Disclaimer: This isn’t an instruction manual to copy, details are for the sake of interest, not reproducibility. There’s a lot of potential fire and electrical hazards involved and I’m bound to forget to mention how I mitigated the threat of at least one of them. Besides that, the project wound up much more expensive than most alarm clocks out there. Save your money, save yourself, save my conscience; don’t try this at home.

Brief:
An alarm clock is to be built using an Arduino Uno, the clock should be capable of gradually brightening a lamp to imitate a sunrise, with the brightest setting reached at 7:30. At 7:30, there should also be a hot beverage prepared to start the day. The lamp should also work as a regular lamp outside of 7:00-7:30 and the current time should be displayed in response to a button push.

Parts:

  • 1 x Arduino Uno
  • 1 x RTC
  • 1 x LCD Display with I2C interface
  • 2 x White LED
  • 1 x Cartridge Heater
  • 1 x Metal Block
  • 1 x Wooden Board
  • Lots x Lego Bricks
  • 1 x 12V Supply
  • A fair few x Resistor
  • 1 x Stripboard
  • 2 x MOSFET
  • 1 x Copper Plate
  • A Few x Wires
  • 2 x Switch
  • Lots x insulation
  • N/A x Things I’ve Forgotten And Will Add Very Soon

Clock:
The Arduino keeps time by communicating with an RTC module, which is daisy-chained to an LCD display (I2C). To wake the display and show the time, a capacitive touch button is touched. This capacitive sensor is made using a 10MΩ resistor between two pins of the Arduino with an extension from one of the pins to a copper plate. The copper plate is the sensor. The CapacitiveSensor library for Arduino is used.

Lamp:
2 LED bulbs are in parallel and draw current from the Vin pin of the Arduino. The path from the LEDs continues to the Drain pin of a MOSFET (FET hereafter). The source pin of the same FET is connected to Arduino ground pin. The gate pin of the FET is connected to a pulse width modulation (pwm) pin on the Arduino to enable varied gate voltage and brightening of the LEDs. Between the gate pin and pwm pin there is a current limiting resistor. There is also a pull-down resistor between the gate and source pins of the FET to avoid floating states.
Manual control of the lamp is given by a wire going from the 5V supply of the Arduino to a digital input pin, through a current limiting resistor and a normally-open, springed switch (basically a button). The code is arranged to make use of this signal as a means to turn the lamp on and off.

Heater:
The power supply is connected to the heater via a safety switch. The heater refers to a cartridge heater inserted into a metal block to form a hot plate – for use with metal cups. The heater then gets connected to the drain pin of a FET. The gate pin of the FET is linked to a digital pin on the Arduino via a resistor. The source pin of the FET goes back to the power supply, also branching off to the ground pin of the Arduino just to follow best practice – the Arduino and heater share a supply, thus share a common reference anyway. Also there’s a pull-down resistor between gate and source pins on FET.

Casing:
Casing is built from Lego with a wooden board for the top. The board has a slot for the heater which has a thick insulation bed. Lego bricks are ‘missing’ throughout the walls for ventilation.

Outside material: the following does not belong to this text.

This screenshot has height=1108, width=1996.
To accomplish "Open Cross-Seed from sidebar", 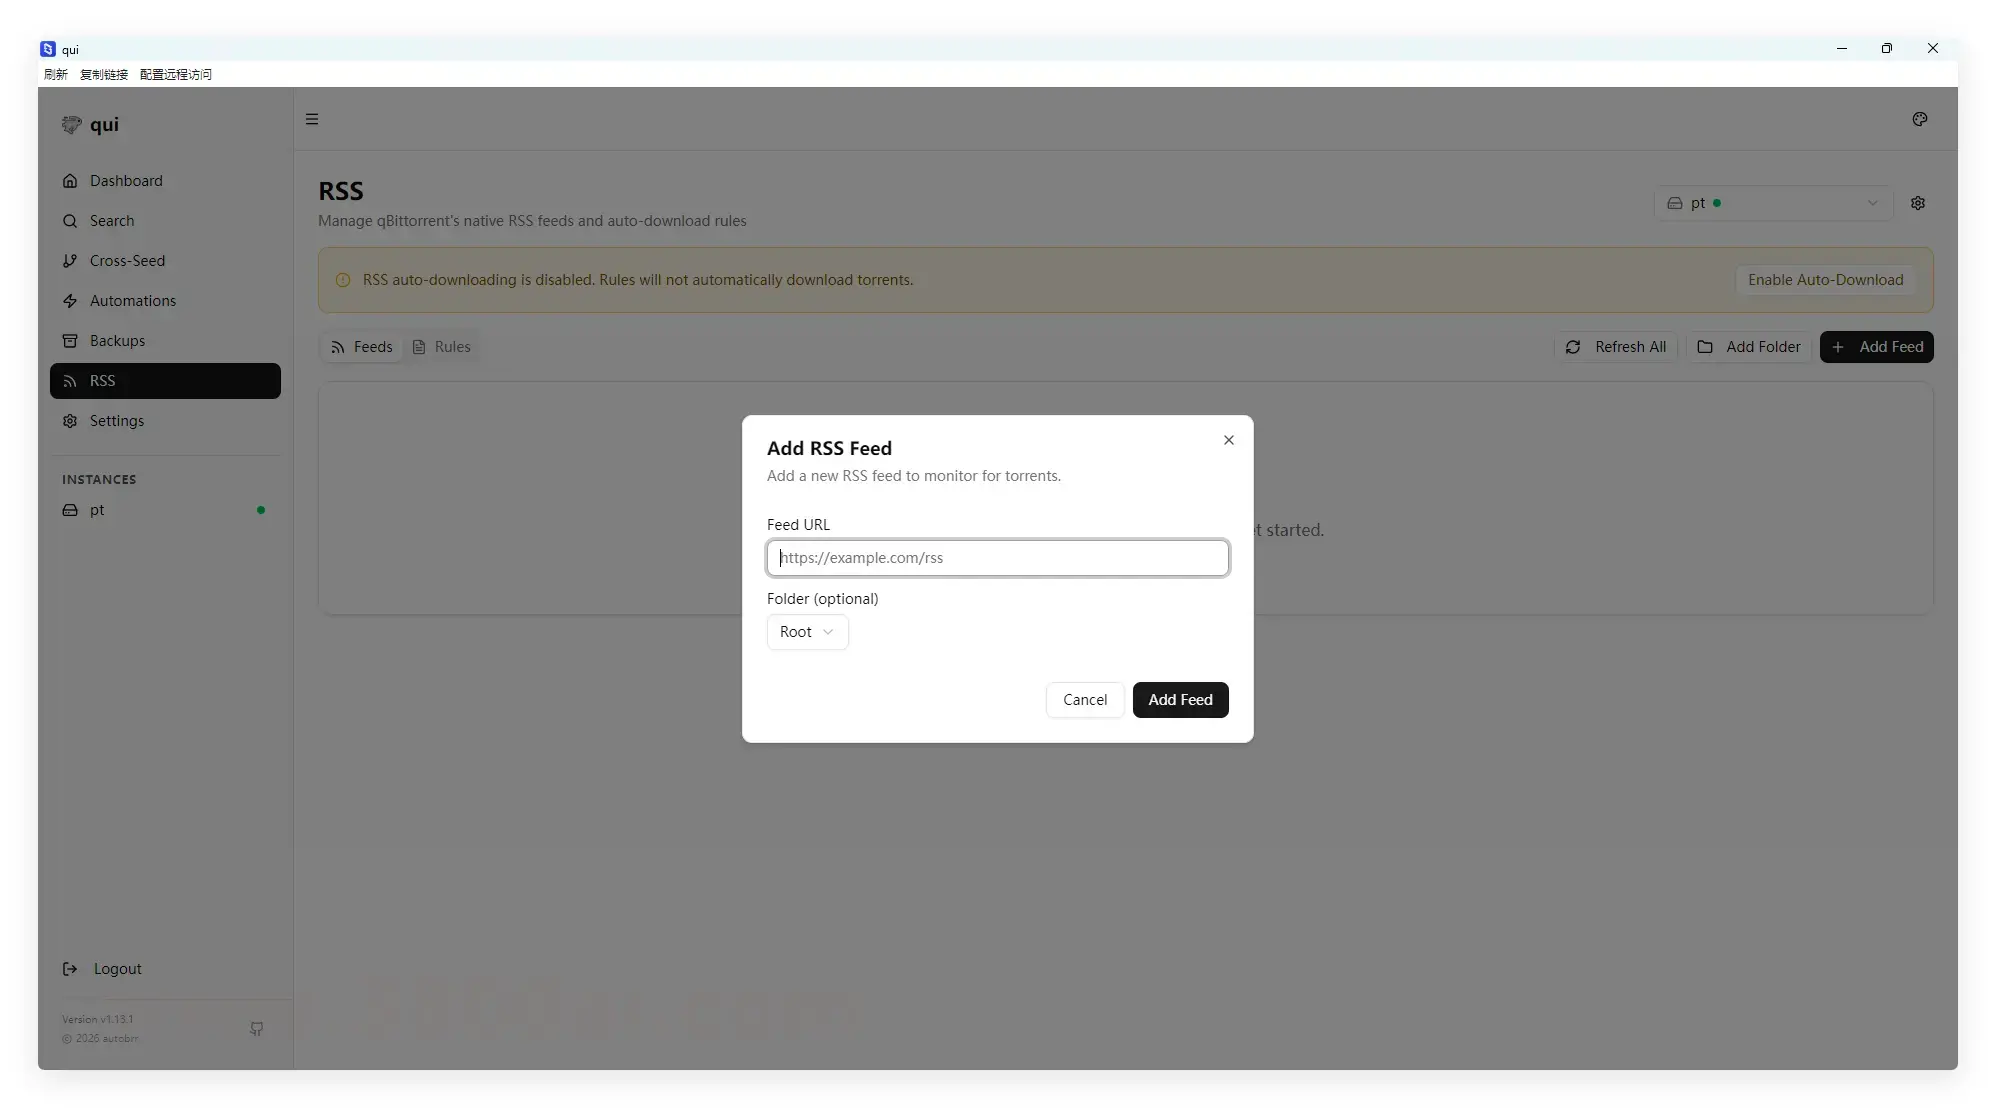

All electronics are linked together using a stripboard.

Note that this is the first draft of this page. It will be amended and appended to soon, the Arduino sketch (or at least a flow chart and list of libraries used) and a few photos may be included but treat it as just the general gist of the project for now. (Circuit diagrams will of course be first priority in the amends.)
More details are being formulated into “The Project: Basic Rundown v1.1” right now; it will be uploaded soon!